● To do: Check every line of the entries for the string "agent" and return the ones that contain it.

● Supplied records:

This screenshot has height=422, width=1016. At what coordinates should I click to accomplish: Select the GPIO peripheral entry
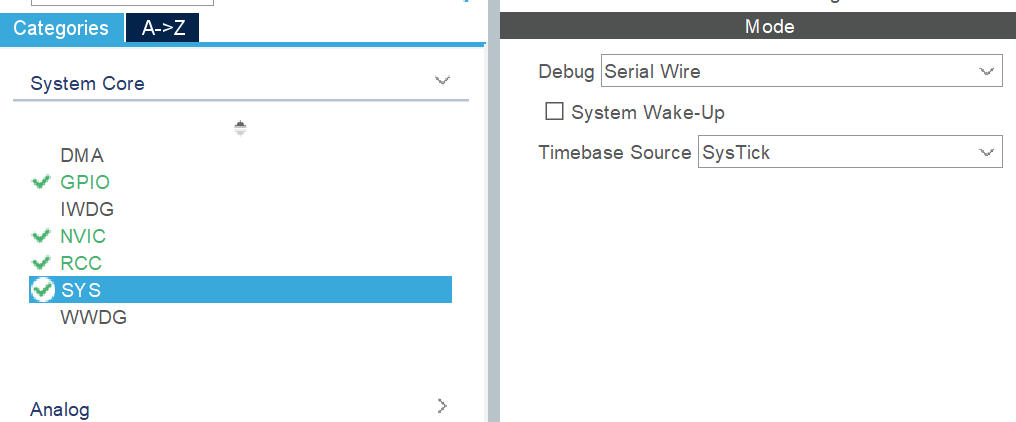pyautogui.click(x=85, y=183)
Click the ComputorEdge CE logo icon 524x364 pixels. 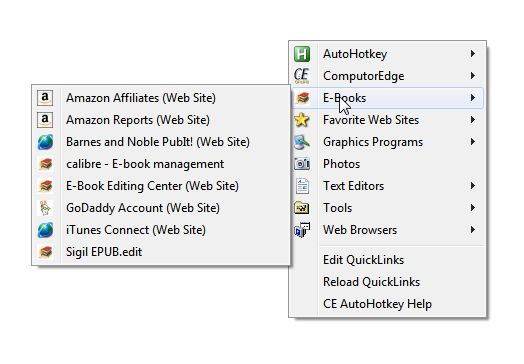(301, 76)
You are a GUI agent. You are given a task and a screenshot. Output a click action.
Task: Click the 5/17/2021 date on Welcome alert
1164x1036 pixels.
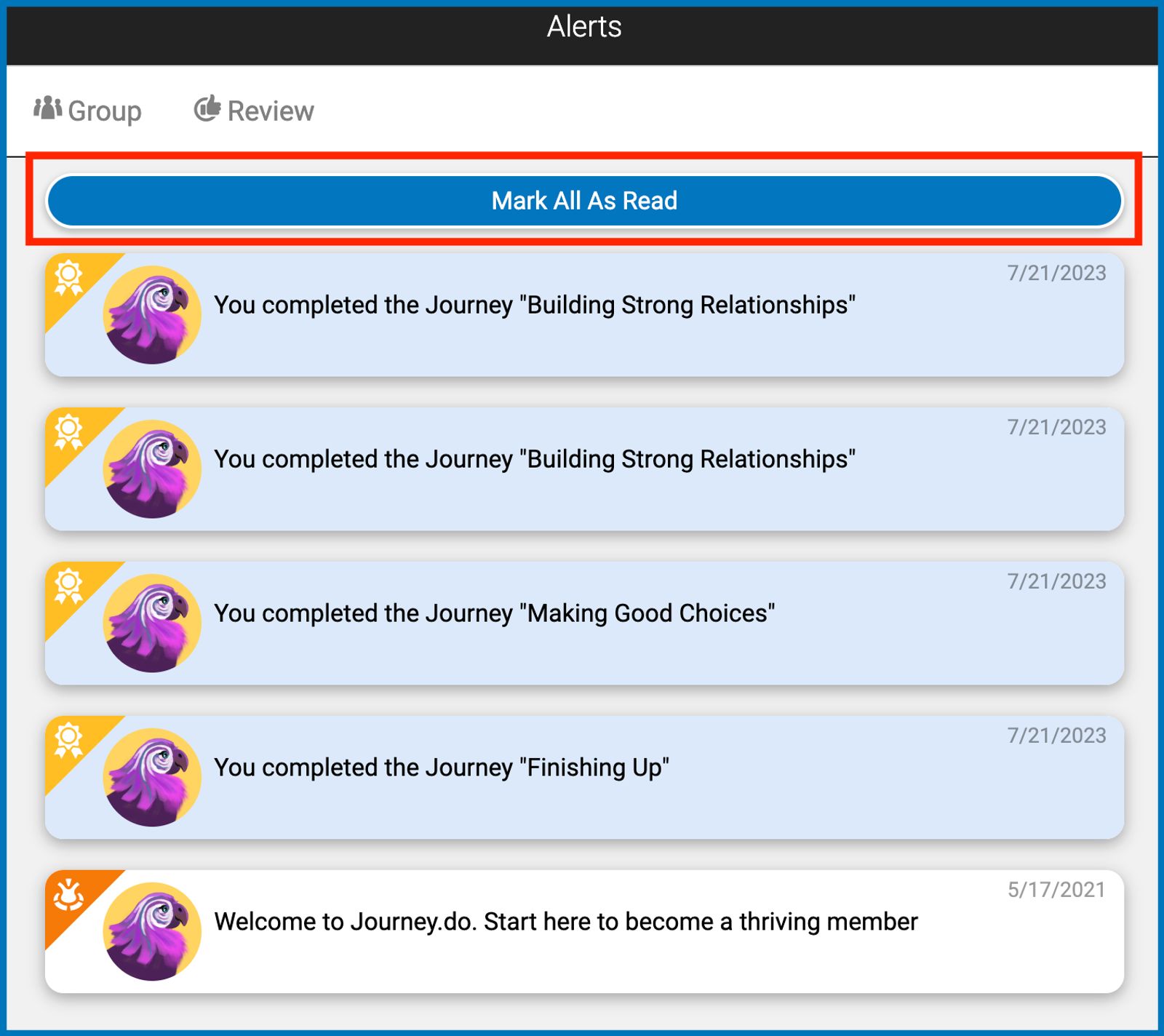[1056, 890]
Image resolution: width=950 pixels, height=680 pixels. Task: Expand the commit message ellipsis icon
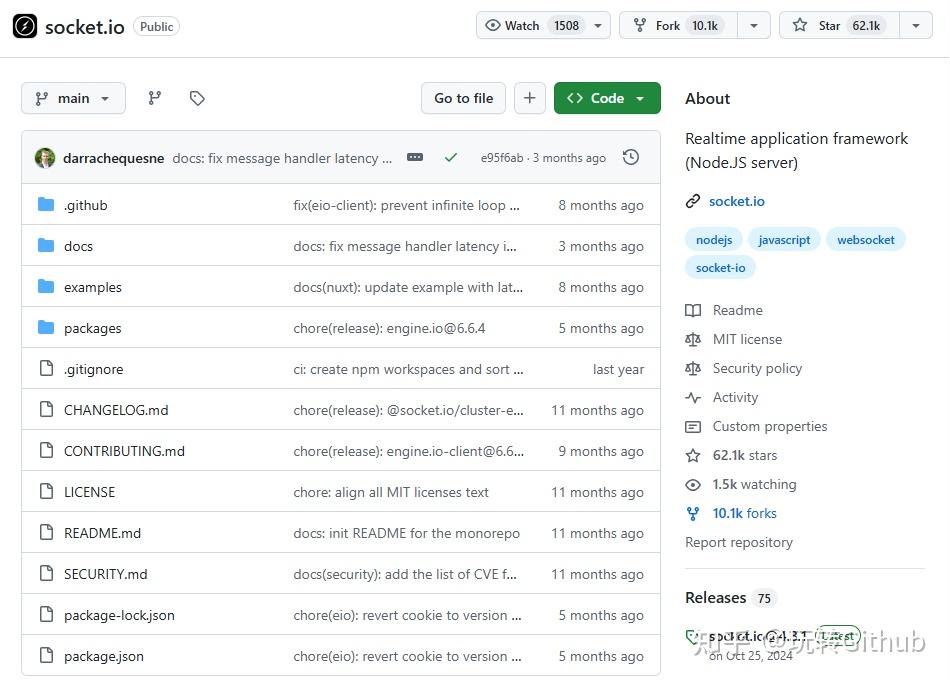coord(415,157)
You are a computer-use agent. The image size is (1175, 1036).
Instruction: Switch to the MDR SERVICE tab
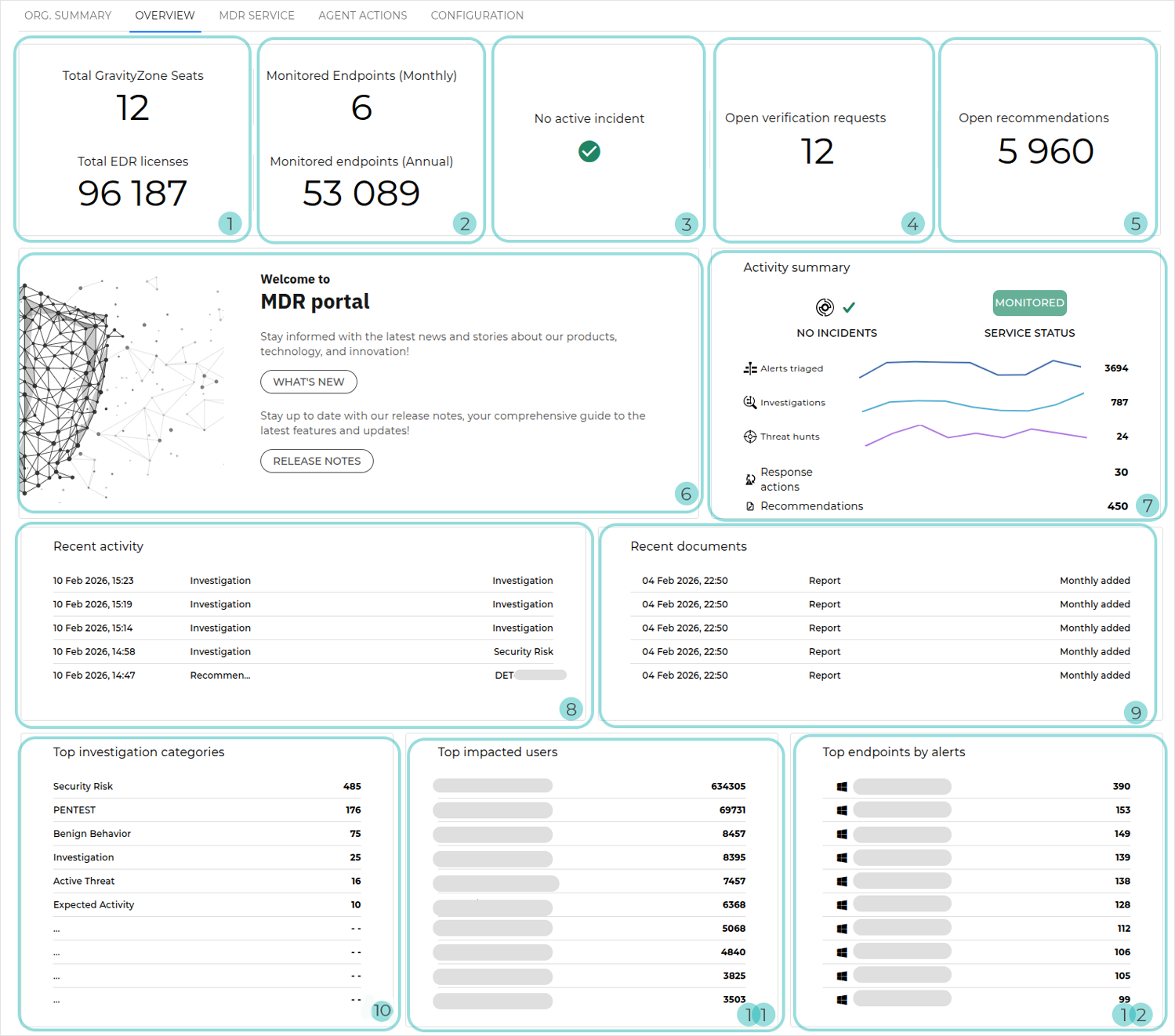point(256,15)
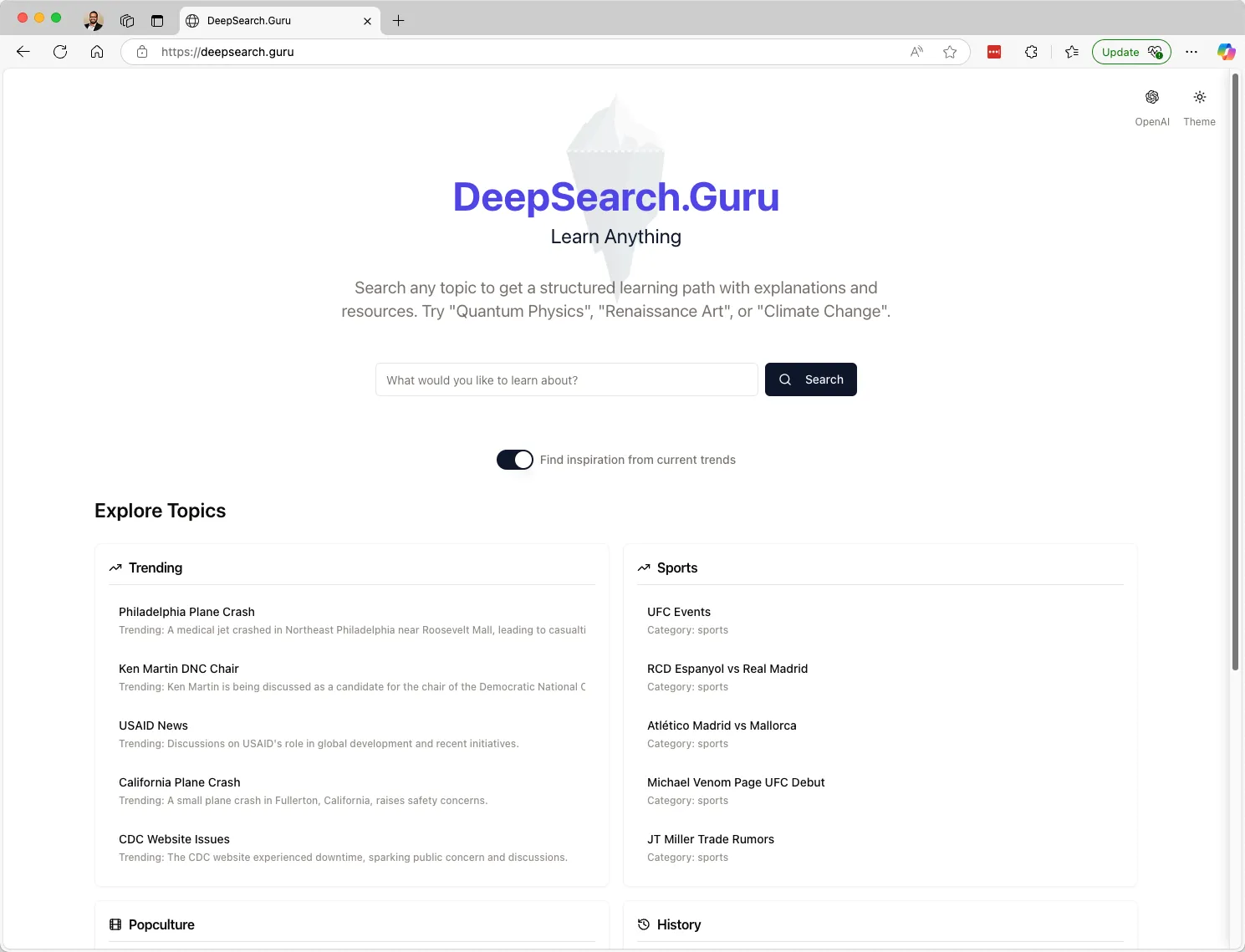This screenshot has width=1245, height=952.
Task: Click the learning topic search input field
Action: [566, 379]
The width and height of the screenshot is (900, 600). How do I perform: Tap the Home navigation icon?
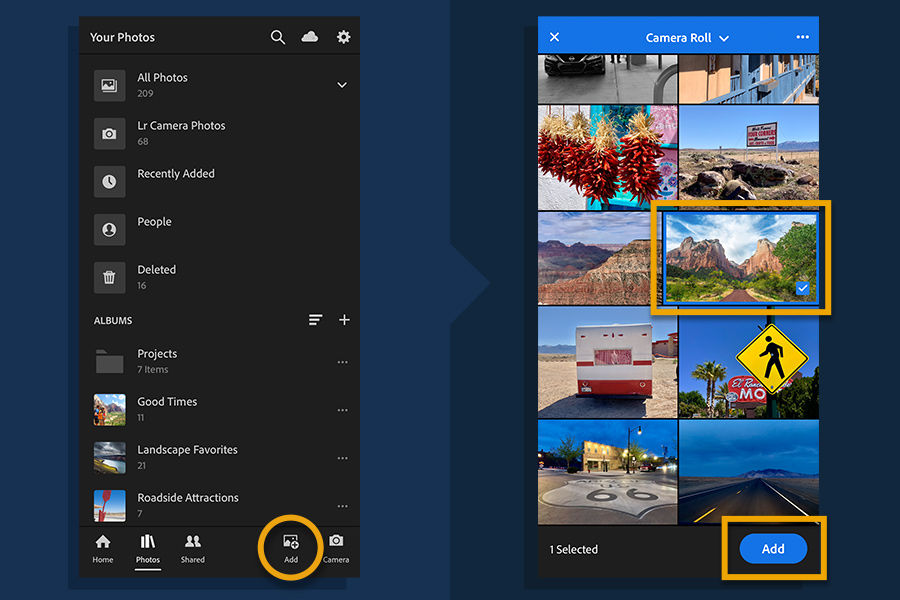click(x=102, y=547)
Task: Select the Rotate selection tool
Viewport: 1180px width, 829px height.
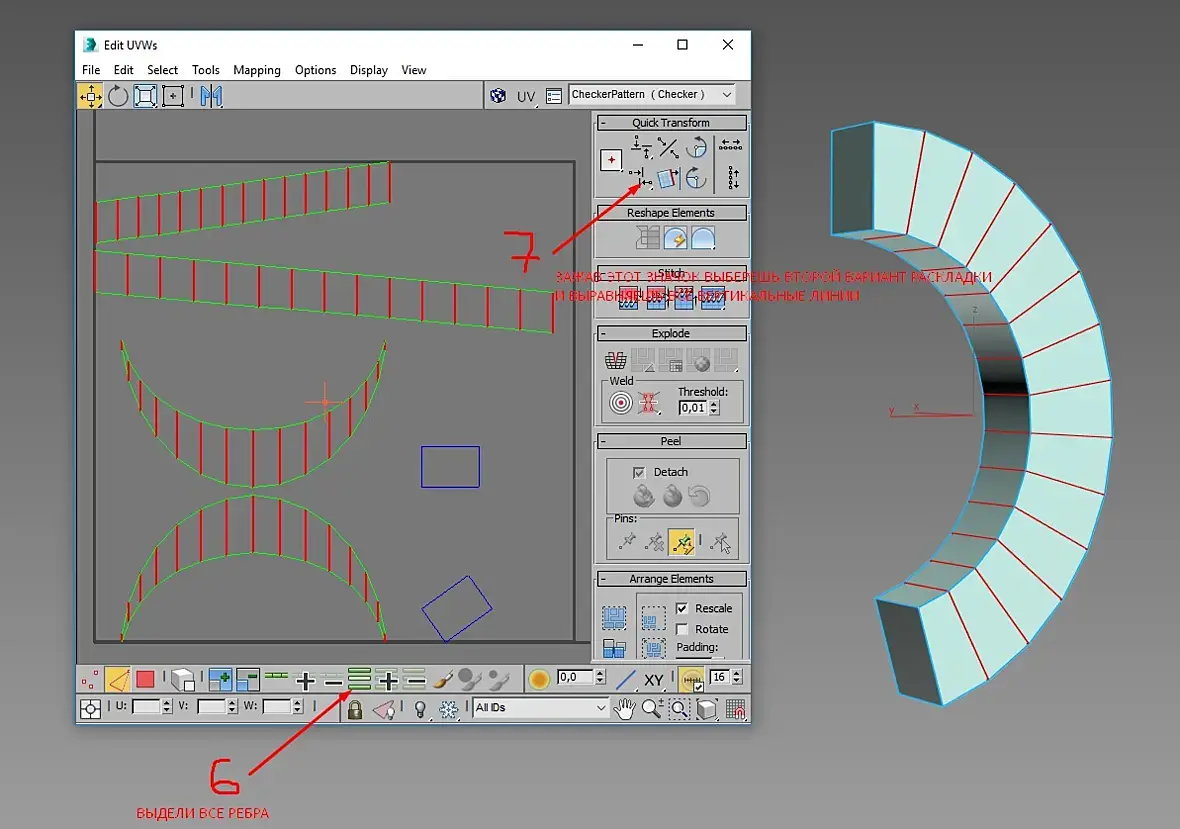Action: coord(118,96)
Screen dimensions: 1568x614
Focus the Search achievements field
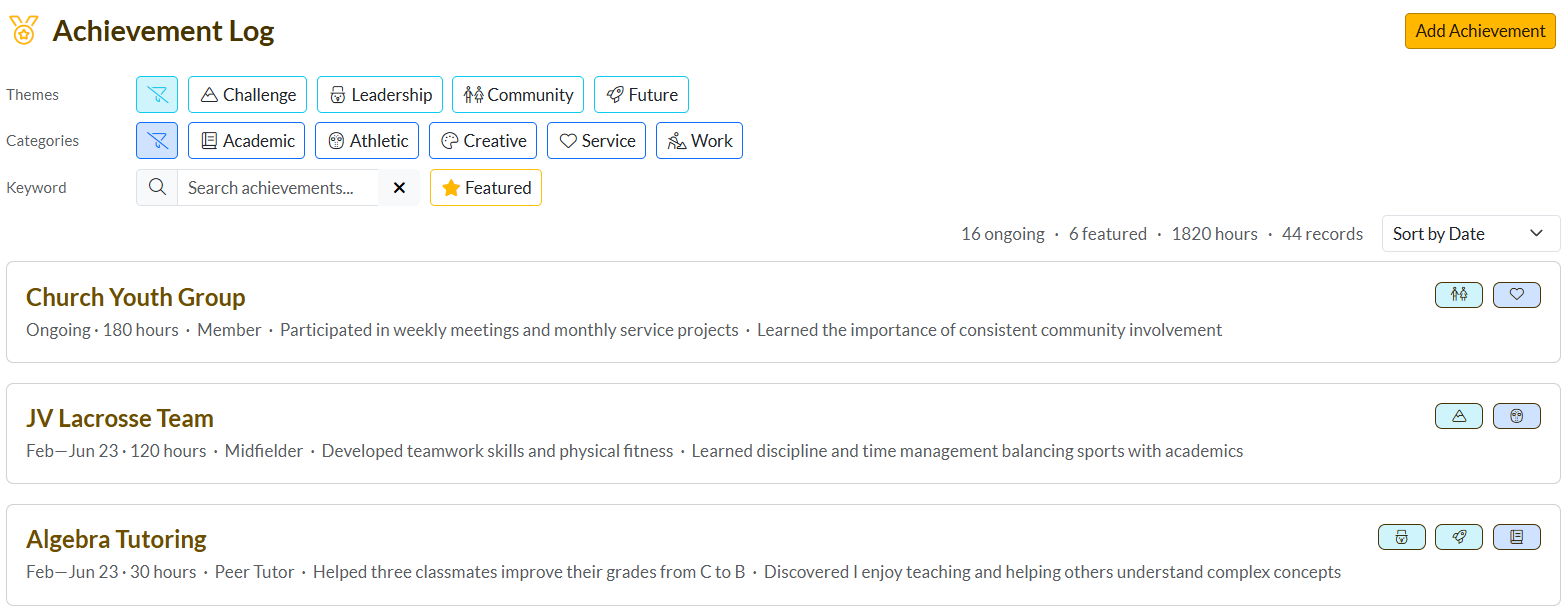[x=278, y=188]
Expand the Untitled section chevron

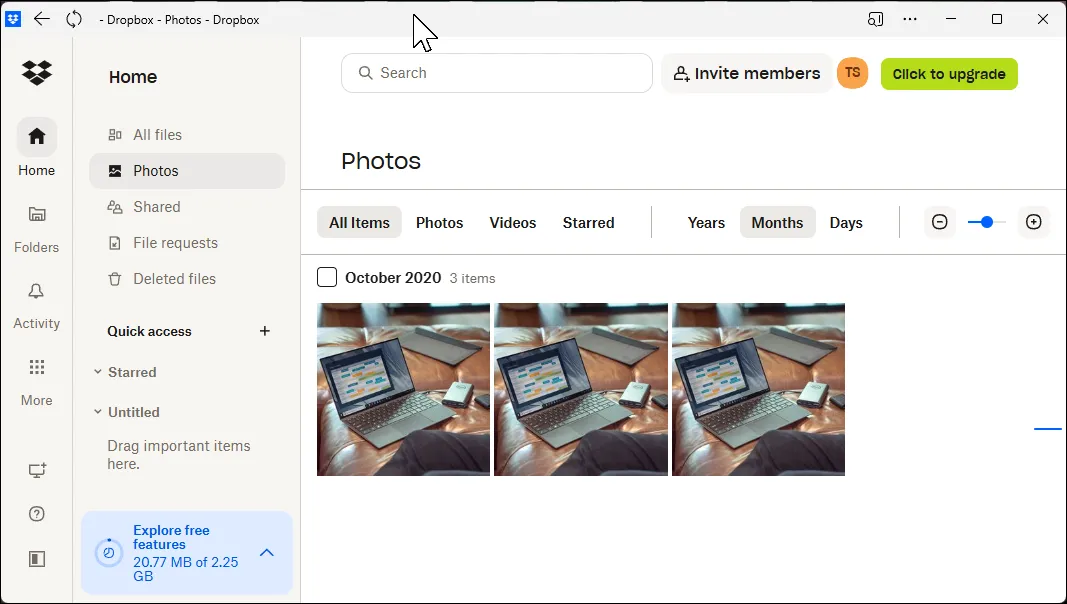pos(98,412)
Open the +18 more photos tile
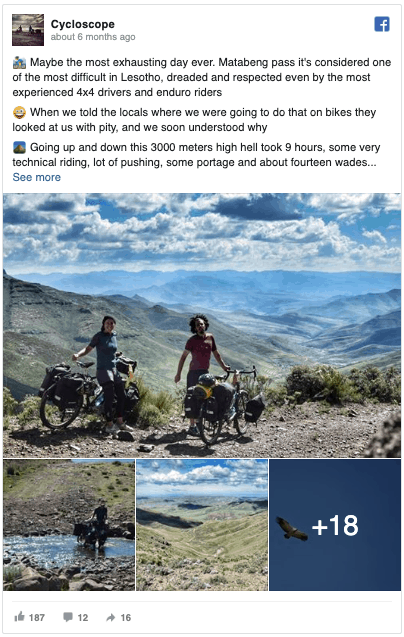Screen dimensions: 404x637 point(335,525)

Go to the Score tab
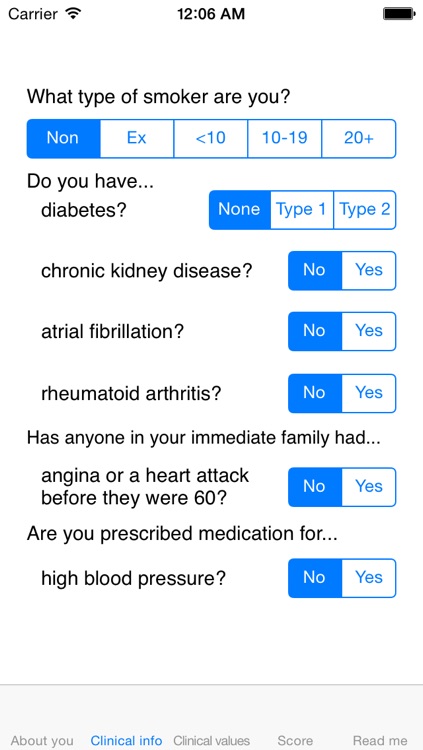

● Result of the task:
You are a GUI agent. You are given a task and a screenshot. Output a click action.
You are a computer-use agent. The image size is (1175, 1036).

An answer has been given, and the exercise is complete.